Saudade de casa

Eu caí perto de um pé turrão. O jeito da madeira. Se a hora fosse para o esclarecimento, eu contaria que culpei minha mãe por usar o primeiro mandamento com promessa contra mim: “Honre seu pai e sua mãe, para que você viva bastante”. Francamente, adolescente que era, não via naquelas condições uma razão para “honrar” meus pais como seu estivesse em uma corte pré-colonial. Para piorar, não queria viver bastante, pelo contrário.

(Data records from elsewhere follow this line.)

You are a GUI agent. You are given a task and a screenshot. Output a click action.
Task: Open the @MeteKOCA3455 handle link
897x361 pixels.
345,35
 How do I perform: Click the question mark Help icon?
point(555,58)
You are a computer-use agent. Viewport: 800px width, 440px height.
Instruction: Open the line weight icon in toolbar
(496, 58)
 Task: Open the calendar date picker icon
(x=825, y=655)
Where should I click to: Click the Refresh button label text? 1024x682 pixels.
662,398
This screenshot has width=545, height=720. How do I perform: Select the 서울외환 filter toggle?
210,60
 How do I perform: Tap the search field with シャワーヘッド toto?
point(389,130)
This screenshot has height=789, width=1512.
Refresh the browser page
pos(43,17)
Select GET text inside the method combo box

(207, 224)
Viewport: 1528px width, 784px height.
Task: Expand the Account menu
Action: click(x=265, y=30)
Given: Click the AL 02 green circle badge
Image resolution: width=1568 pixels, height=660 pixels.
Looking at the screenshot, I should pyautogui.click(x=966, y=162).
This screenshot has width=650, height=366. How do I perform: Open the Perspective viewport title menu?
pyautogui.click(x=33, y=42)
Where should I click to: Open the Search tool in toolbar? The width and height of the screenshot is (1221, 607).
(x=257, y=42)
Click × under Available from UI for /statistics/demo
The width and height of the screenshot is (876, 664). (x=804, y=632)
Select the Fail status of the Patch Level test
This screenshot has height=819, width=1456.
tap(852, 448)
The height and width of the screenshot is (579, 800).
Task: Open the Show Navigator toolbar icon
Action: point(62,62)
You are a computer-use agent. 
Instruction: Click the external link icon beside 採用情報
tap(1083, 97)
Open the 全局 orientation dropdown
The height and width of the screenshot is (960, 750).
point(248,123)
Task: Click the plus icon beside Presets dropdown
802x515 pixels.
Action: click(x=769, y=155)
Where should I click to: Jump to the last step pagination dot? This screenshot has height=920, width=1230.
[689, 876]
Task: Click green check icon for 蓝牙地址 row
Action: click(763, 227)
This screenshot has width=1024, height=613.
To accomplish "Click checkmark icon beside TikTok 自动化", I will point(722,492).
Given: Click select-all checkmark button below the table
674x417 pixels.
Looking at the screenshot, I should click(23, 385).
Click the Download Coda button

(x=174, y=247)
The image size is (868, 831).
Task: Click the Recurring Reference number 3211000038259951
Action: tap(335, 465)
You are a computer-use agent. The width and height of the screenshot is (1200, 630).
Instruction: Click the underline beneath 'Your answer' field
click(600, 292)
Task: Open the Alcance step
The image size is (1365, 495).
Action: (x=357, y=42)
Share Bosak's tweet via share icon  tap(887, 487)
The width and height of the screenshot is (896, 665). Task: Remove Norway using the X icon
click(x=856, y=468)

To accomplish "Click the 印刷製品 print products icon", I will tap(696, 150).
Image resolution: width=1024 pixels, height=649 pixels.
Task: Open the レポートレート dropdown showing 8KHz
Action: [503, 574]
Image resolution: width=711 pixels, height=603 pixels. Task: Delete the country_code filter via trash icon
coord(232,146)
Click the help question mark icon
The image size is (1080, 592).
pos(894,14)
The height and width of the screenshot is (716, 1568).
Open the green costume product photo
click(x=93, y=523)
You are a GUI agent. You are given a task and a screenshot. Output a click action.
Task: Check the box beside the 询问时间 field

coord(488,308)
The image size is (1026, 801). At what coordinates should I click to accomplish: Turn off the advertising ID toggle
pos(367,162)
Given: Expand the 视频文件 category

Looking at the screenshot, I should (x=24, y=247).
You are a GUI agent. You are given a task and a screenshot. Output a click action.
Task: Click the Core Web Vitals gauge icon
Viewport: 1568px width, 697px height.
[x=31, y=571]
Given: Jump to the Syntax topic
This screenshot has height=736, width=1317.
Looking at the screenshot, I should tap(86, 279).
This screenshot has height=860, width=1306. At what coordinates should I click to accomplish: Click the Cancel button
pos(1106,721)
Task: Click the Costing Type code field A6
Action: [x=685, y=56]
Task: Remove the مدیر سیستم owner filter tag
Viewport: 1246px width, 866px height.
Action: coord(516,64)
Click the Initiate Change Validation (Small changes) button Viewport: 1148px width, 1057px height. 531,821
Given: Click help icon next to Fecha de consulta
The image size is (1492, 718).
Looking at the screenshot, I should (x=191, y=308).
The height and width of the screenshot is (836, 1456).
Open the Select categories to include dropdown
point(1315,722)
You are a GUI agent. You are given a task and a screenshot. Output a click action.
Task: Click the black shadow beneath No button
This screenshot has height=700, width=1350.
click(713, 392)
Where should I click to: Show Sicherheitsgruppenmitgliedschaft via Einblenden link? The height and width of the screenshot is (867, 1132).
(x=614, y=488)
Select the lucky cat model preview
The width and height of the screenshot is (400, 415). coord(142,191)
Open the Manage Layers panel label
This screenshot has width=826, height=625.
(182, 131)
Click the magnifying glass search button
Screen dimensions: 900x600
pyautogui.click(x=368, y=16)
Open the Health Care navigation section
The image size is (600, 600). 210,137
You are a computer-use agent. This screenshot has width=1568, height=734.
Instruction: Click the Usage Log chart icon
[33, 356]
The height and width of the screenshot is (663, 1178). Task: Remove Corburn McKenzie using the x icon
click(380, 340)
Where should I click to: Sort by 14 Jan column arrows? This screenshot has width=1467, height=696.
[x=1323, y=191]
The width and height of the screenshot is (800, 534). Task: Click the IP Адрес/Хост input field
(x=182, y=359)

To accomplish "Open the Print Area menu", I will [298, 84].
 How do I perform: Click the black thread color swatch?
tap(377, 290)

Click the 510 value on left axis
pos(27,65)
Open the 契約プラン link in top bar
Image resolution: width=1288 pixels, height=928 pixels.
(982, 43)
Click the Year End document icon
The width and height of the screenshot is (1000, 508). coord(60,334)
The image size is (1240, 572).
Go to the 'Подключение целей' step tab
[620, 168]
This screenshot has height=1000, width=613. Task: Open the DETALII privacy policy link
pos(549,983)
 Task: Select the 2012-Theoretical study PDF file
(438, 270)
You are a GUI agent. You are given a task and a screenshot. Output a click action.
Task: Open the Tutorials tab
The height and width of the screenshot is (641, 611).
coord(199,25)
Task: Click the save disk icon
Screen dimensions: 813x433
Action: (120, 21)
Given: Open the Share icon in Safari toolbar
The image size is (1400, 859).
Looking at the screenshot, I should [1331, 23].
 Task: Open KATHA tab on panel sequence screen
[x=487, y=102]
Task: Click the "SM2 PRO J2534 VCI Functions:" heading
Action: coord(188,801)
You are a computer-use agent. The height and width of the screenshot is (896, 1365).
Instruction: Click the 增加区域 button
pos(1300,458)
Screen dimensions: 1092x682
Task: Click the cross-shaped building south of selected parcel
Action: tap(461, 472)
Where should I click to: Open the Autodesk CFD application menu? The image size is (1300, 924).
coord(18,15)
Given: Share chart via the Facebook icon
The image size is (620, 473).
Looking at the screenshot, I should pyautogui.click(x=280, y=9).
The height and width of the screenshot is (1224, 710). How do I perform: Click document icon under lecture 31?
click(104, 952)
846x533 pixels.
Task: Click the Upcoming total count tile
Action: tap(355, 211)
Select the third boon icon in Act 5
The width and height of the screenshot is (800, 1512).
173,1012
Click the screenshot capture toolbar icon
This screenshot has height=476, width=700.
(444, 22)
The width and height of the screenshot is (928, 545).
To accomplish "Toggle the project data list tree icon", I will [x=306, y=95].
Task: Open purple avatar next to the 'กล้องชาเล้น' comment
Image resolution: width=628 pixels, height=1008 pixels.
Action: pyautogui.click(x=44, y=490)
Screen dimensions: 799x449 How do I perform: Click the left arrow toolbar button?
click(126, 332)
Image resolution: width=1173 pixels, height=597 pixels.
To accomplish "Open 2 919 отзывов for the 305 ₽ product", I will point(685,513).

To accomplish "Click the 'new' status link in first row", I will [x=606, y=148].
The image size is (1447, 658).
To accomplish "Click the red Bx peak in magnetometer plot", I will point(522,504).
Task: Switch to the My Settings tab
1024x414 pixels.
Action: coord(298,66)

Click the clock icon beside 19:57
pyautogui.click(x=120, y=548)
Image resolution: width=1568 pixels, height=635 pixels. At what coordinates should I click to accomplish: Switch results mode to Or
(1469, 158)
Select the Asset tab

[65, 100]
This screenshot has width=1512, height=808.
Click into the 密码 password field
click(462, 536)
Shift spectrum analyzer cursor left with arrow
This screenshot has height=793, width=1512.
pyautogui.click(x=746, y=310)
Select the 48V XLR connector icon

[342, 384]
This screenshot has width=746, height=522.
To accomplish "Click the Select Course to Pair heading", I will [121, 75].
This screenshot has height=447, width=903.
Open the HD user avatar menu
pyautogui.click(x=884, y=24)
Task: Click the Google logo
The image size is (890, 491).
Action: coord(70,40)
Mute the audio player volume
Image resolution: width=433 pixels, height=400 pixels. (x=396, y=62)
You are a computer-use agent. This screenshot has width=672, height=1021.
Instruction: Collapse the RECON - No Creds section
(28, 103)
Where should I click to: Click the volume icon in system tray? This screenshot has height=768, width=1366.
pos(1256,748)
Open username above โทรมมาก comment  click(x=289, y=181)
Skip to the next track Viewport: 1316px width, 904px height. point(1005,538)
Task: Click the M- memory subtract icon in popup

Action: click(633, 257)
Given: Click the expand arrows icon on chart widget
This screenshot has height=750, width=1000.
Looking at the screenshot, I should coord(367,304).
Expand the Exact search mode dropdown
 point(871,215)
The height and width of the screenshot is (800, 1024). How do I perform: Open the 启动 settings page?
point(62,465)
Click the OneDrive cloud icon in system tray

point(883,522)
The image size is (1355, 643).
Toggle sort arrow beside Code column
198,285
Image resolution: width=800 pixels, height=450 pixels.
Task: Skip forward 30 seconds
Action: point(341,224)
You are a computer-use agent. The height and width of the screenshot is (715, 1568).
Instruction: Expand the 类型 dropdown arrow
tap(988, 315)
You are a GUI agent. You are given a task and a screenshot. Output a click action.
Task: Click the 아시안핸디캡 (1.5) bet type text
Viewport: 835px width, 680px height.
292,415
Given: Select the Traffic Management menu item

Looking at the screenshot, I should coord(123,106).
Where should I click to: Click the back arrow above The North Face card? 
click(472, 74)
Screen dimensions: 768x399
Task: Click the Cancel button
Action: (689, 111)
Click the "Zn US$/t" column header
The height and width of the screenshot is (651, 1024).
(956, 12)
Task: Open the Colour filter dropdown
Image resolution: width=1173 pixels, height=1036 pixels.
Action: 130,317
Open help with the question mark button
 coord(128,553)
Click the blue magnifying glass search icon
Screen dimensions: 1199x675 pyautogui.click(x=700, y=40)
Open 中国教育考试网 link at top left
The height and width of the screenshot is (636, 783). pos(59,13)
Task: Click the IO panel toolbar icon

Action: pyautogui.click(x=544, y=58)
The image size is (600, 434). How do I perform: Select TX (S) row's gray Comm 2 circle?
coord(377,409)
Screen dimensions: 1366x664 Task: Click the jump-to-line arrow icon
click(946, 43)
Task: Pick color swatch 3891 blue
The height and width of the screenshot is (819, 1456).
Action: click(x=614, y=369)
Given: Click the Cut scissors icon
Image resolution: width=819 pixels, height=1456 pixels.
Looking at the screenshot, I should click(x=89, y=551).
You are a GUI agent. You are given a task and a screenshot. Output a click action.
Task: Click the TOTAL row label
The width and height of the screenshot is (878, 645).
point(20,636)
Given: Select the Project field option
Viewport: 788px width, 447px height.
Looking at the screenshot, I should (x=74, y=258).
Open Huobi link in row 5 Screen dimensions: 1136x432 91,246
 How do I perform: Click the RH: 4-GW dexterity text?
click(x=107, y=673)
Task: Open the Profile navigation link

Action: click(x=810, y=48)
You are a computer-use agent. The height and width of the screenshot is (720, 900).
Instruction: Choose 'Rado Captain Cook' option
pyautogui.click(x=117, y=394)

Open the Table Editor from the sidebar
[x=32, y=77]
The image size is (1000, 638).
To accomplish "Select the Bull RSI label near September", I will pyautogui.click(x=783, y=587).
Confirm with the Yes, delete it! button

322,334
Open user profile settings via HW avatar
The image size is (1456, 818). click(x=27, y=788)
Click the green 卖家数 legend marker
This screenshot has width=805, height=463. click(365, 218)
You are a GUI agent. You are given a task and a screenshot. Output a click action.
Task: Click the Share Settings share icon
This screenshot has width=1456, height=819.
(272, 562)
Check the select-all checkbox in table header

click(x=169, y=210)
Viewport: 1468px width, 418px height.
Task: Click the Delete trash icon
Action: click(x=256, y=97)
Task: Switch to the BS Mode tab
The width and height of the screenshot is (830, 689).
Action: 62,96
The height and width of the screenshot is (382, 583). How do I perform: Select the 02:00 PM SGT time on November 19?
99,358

Quando os bares em frente à PUC me ofertaram drogas (muito antes a indústria farmacêutica fez o mesmo com a ajuda dos médicos), encontrei sentimentos que me ajudavam a viver sem ter vontade de morrer. Saudosa Ilha do Mel de 2005. Quanto ácido lisérgico, gente inteligente e disponível tinha lá naquele ano. Voltei namorando uma mulher linda que explorei por três anos (ela me pagava Burger King – risos).

Praticamente qualquer vivência era mais interessante que estar na minha casa, onde o eco neopentecostal cruzava a segunda geração de convertidos do catolicismo. Saque esta: eu achava ouvir U2, que é, vamos dizer, uma banda gospel, um andar bem perto da linha do pecado. Foi uma questão de ter emprego para eu pular fora antecipadamente. Ih, que preço alto eu paguei!

F0mos nos transformando. Meu pai (eu tenho dois, mas é conversa para outra hora) e minha mãe entenderam que eu não me casaria com uma evangélica de 18 anos, que eu os amava ao meu modo. Entendi que a vida deles é aconselhar uma evangélica de 18 anos que casou e está com problemas para se manter casada para sempre.

Aos 36 anos, fumando um cigarro de sexta-feira na sacada, estive feliz. Lembrei da Ilha e ela não estava desassociada do legado dos meus pais. Como se sentir saudade de casa significasse o jeito certo que querer estar bem, estar inteiro. Estou com saudade de casa. Então era isso!